** Opening Data section block **

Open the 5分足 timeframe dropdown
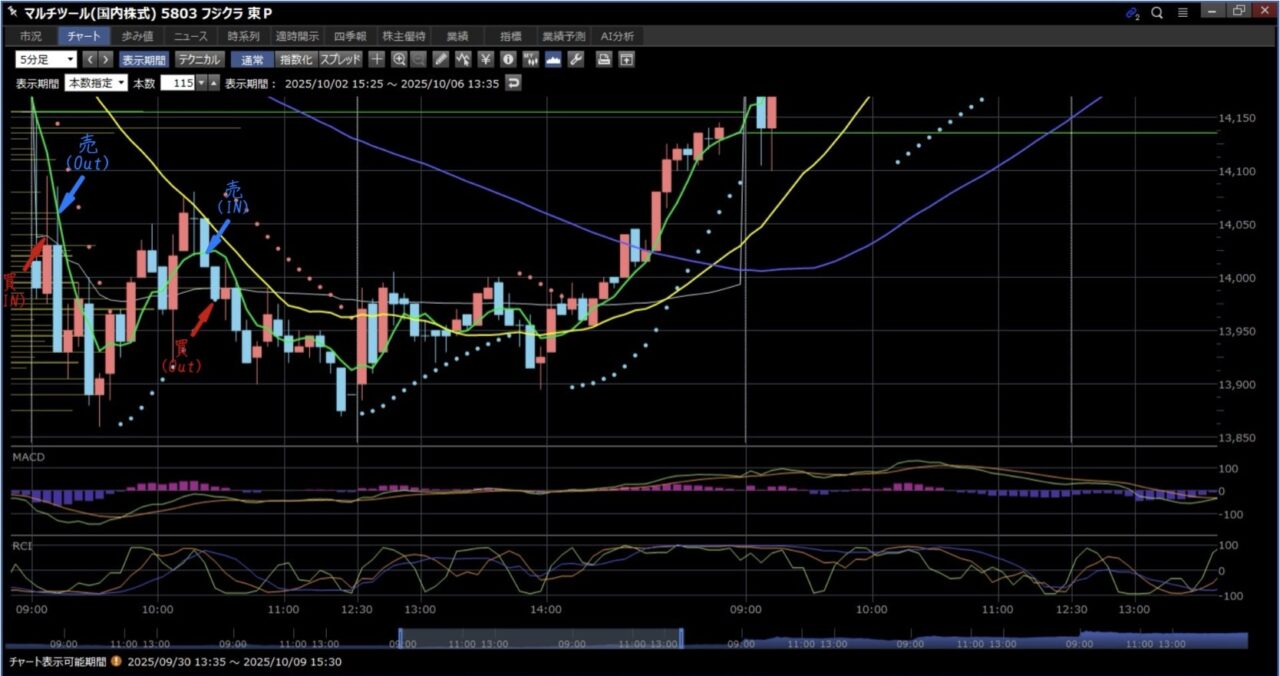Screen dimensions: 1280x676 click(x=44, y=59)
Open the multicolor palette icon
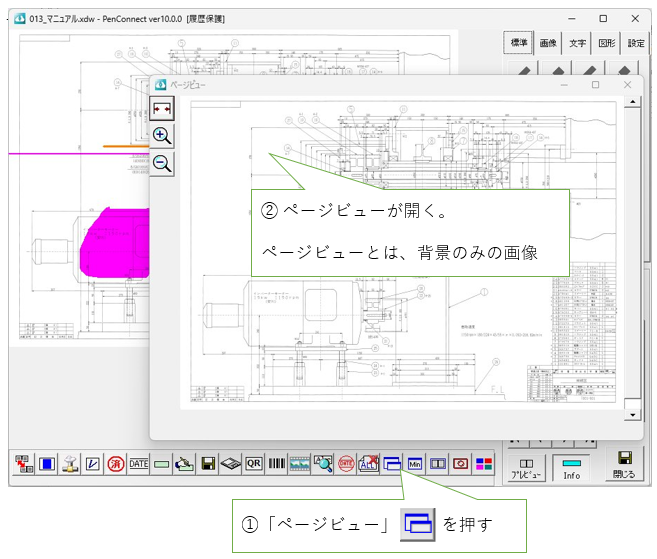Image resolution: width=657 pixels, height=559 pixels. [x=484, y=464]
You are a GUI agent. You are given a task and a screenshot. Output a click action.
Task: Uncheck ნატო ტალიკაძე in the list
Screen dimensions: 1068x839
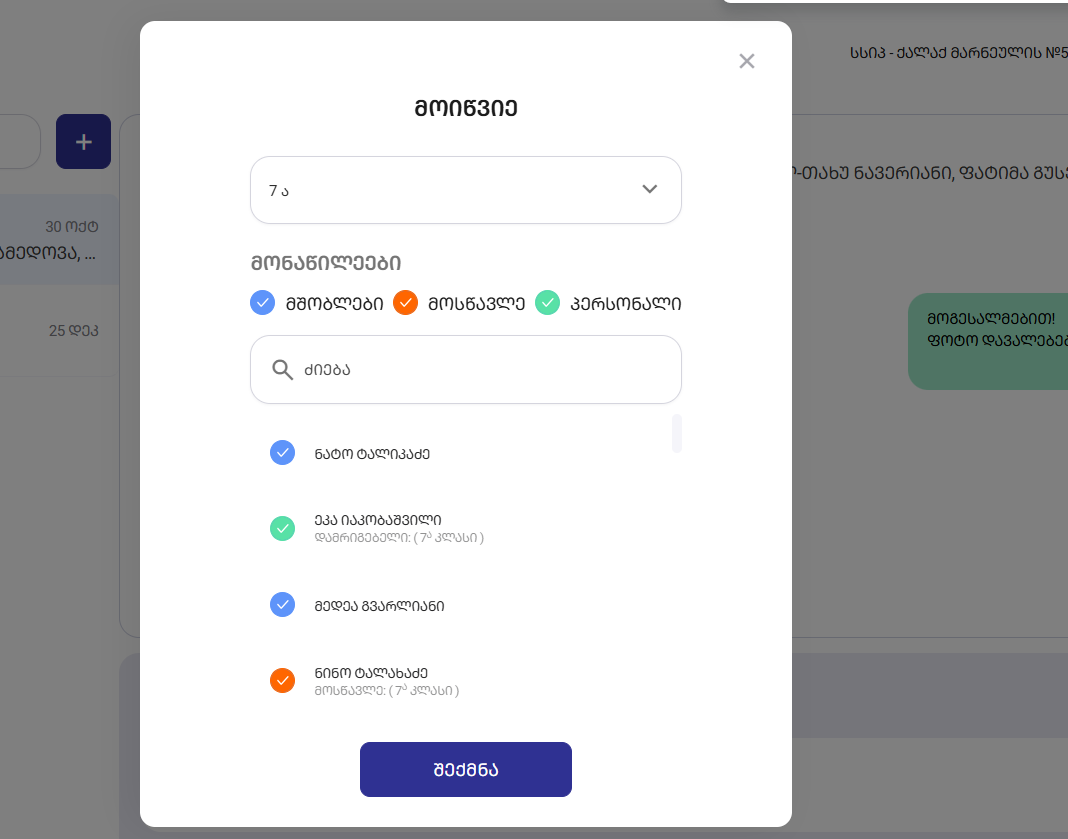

** Closing Data section block **

-- Activity --
Please copy the data shown above precisely, leaving the images out.

-- Output for this exercise --
Open the 5分足 timeframe dropdown
Screen dimensions: 1280x676 click(x=44, y=59)
Open the multicolor palette icon
Image resolution: width=657 pixels, height=559 pixels. [x=484, y=464]
You are a GUI agent. You are given a task and a screenshot. Output a click action.
Task: Uncheck ნატო ტალიკაძე in the list
Screen dimensions: 1068x839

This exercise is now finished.